Dataset records:
##########

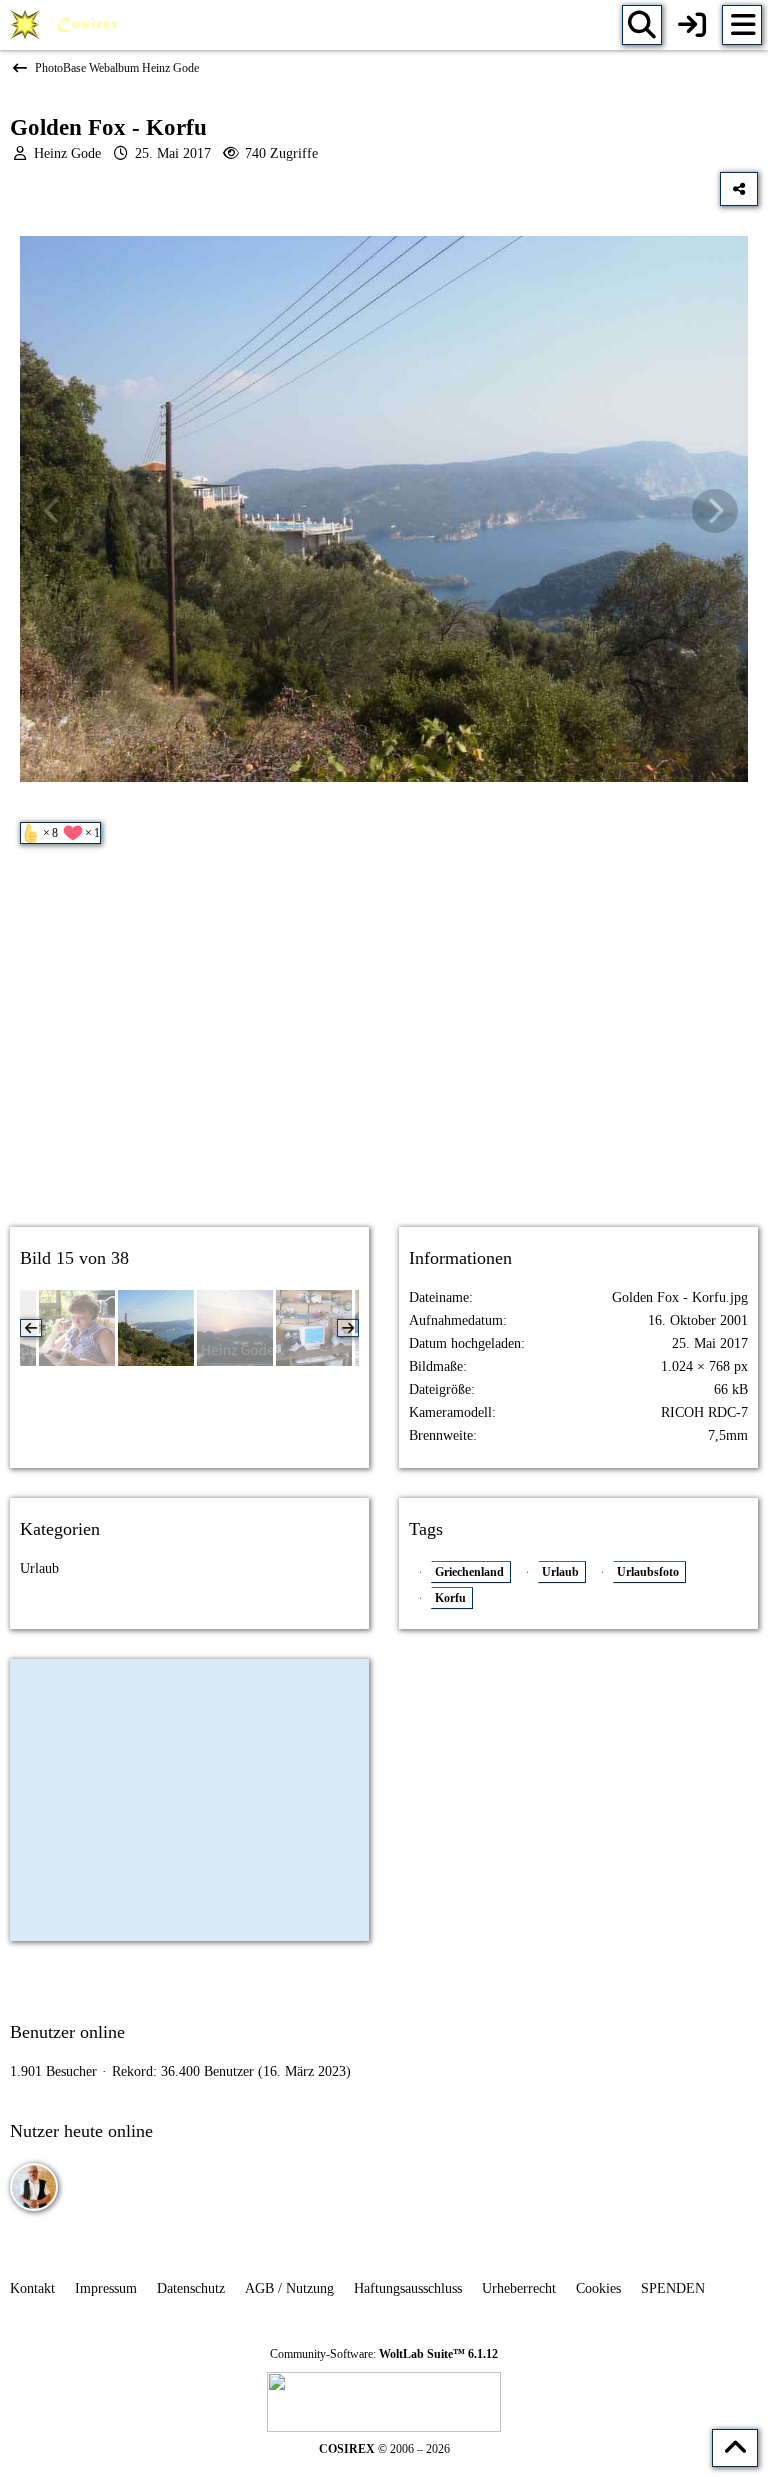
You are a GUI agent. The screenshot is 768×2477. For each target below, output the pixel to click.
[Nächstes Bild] (715, 511)
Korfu (450, 1598)
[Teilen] (739, 189)
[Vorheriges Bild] (53, 511)
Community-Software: (384, 2354)
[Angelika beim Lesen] (77, 1328)
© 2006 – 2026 (384, 2449)
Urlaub (39, 1568)
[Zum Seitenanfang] (735, 2448)
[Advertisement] (384, 1053)
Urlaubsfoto (648, 1572)
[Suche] (642, 25)
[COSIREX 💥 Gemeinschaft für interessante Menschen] (67, 25)
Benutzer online (67, 2032)
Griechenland (469, 1572)
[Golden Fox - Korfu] (156, 1328)
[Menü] (742, 25)
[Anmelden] (692, 25)
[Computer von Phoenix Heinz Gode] (314, 1328)
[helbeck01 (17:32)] (34, 2187)
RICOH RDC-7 (704, 1412)
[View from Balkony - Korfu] (235, 1328)
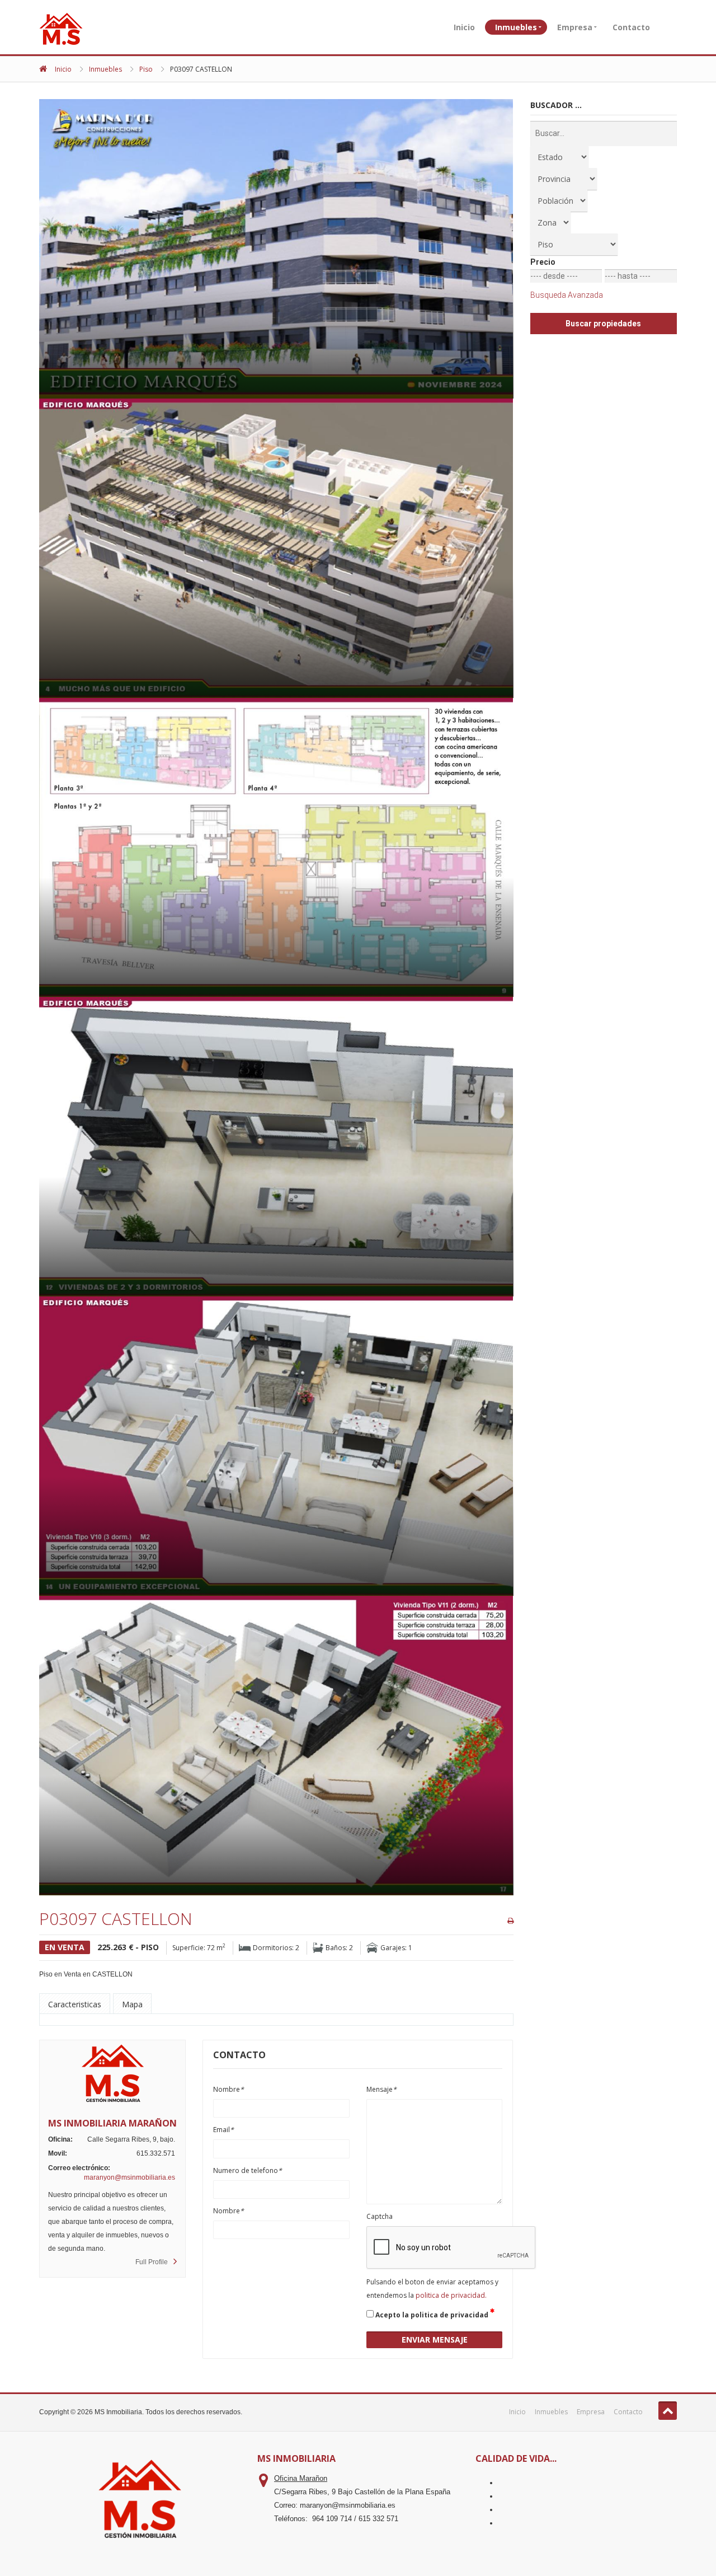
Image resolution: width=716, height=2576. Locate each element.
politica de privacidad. (451, 2295)
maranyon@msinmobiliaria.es (129, 2177)
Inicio (464, 27)
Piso (146, 69)
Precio (542, 261)
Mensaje (381, 2089)
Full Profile (151, 2262)
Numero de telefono (247, 2170)
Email (223, 2129)
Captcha (379, 2216)
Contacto (631, 27)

##########

Exercise description: From the material above, retype precisely the lines between the line holding "[Vorheriges Bild] (53, 511)" and the line holding "[View from Balkony - Korfu] (235, 1328)", inclusive, and nothing beyond them.

Output for this exercise:
[Vorheriges Bild] (53, 511)
Community-Software: (384, 2354)
[Angelika beim Lesen] (77, 1328)
© 2006 – 2026 (384, 2449)
Urlaub (39, 1568)
[Zum Seitenanfang] (735, 2448)
[Advertisement] (384, 1053)
Urlaubsfoto (648, 1572)
[Suche] (642, 25)
[COSIREX 💥 Gemeinschaft für interessante Menschen] (67, 25)
Benutzer online (67, 2032)
Griechenland (469, 1572)
[Golden Fox - Korfu] (156, 1328)
[Menü] (742, 25)
[Anmelden] (692, 25)
[Computer von Phoenix Heinz Gode] (314, 1328)
[helbeck01 (17:32)] (34, 2187)
RICOH RDC-7 (704, 1412)
[View from Balkony - Korfu] (235, 1328)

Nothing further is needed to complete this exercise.